Nizami’nin idamı küresel düzenin devamı içindir
Bugün çok iyi biliyoruz ki insanı sömürmeye, köle etmeye ve yok etmeye yönelik iş gören Batı medeniyetine tek alternatif İslam’dır.
Batı medeniyeti zalim ağanın elindeki çiftlik misali canlı cansız her şeyi sömürmek için ve sömürdüğü için vardır.
Gerek Avrupa, gerekse Amerika gibi kıtaların görece yükselişi mazlumların kanını dökerek olmuştur. Batı, oluşturduğu zalim düzene karşı meydana gelecek herhangi bir başkaldırıyı şeytanı bile yarı yolda bırakacak birçok yöntemle bastırır.
Hâkim Temel’e sorar: Evladım neden kamyonu pazara doğru sürüp onlarca kişinin ölümüne sebep oldun?
Temel: Hâkim Bey rampadan aşağı inerken frenim patladı. Hızlıca karar vermek zorunda idim. Sağımda yaşlı bir amca solumda ise pazar vardı. Ben daha az kişi zarar görsün diye direksiyonu istemeden sağa doğru kırdım. Amca ise pazara doğru kaçınca ben de onu takip ettim.
Küresel düzen sistemi böyle kurdu. Ne yöne gidersen git, neyi tercih edersen et kazançlı çıkacak olan onlardır.
Batı tezi de anti tezi de kendisi üretir. Siyah da onun rengi beyaz da. Tetiği çekecek olana da o karar verir ve ölecek olana da…
Acı, kan, gözyaşı ve tutarsızlık üzerine kurulan bir düzenin panzehiri ise İslam’dır.
Ve bugün öğrendik ki Bangladeş’te hükümet tarafından kurulan kurmaca savaş suçları mahkemesinde yargılanan muhalefetteki Cemaat-i İslami partisinin lideri Motiur Rahman Nizami idam edildi.
Nitekim Motiur Rahman Nizami mahkûm yapan irade onun ölümünü de isteyen iradedir. Tıpkı bir zamanlar bizde olduğu gibi.

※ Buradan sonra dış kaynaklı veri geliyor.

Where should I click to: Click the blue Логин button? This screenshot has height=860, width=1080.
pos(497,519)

Motiur Rahman Nizami eğer Batı’nın ulu (!) çıkarlarına hizmet eden bir nefer olsaydı tıpkı Sisi gibi dünyalık makamlarla ödüllendirilecekti.
Neticede bu bir hizmet (!) yarışıdır.
Efendilere hizmet etmeyen her kim olursa olsun yok edilmeli veya itibarsızlaştırılmalıdır. Zira bir kıvılcımın kölelik düzeni yangın yerine çevireceğini en iyi zalimler bilir.

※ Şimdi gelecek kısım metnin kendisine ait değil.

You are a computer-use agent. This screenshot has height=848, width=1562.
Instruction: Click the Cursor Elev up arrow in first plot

Bir zamanlar Irak’ta Saddam’ı, şimdilerde Mısır’da Sisi’yi, Suriye’de Esad’ı, DAİŞ’i, Boko Haram’ı, El Kaide’yi, PYD, PKK’yı, Sabancı suikastı faillerini ve akla gelmeyen birçok kişi ve oluşumların ortak noktası aynı merkezden kontrol edilmeleri ve desteklenmeleridir.

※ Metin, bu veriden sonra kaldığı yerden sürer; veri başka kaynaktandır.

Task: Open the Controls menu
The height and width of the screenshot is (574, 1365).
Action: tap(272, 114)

Kontrol merkezinin tek hedefi -ister tek dünya devleti deyin, ister çıkar hesabı deyin- kurdukları iğrenç düzenin devamını sağlamaktır. Kontrol merkezinin içinde Kilise, Vatikan, BM, NATO, IMF, Dünya Bankası, Greenpeace, BP, Rockefeller, Rothschildler gibi aklınıza gelebilecek her kişi ve kurum bulunmaktadır.
Dünyanın bir alternatifi daha olmadığı için dünyayı bırakmak istemeyen ve krallıklarını ilahi referanslarla kurmak isteyen bu güçlere karşı tekrar ederek söylüyorum meydan okuyacak tek medeniyet İslam medeniyetidir.
Ağacı değil de ormanı görebilirsek, parçaları birleştirip resmin tamamını okuyabilirsek, önümüze konan her metni ezberleyip amel etmezsek, nefsimizi ayaklar altına alabilirsek bize tuzak kuranların tuzakları kendilerinin sonu olacaktır.
Ancak inananların üstün olduğu bir dünyada yaşadığımızı aklımızdan çıkarmamalıyız. Zira inancımızı kaybedersek aklımızı, dinimizi, özgürlüğümüzü, vatanımızı ve hatta çoluk çocuğumuzu kaybederiz.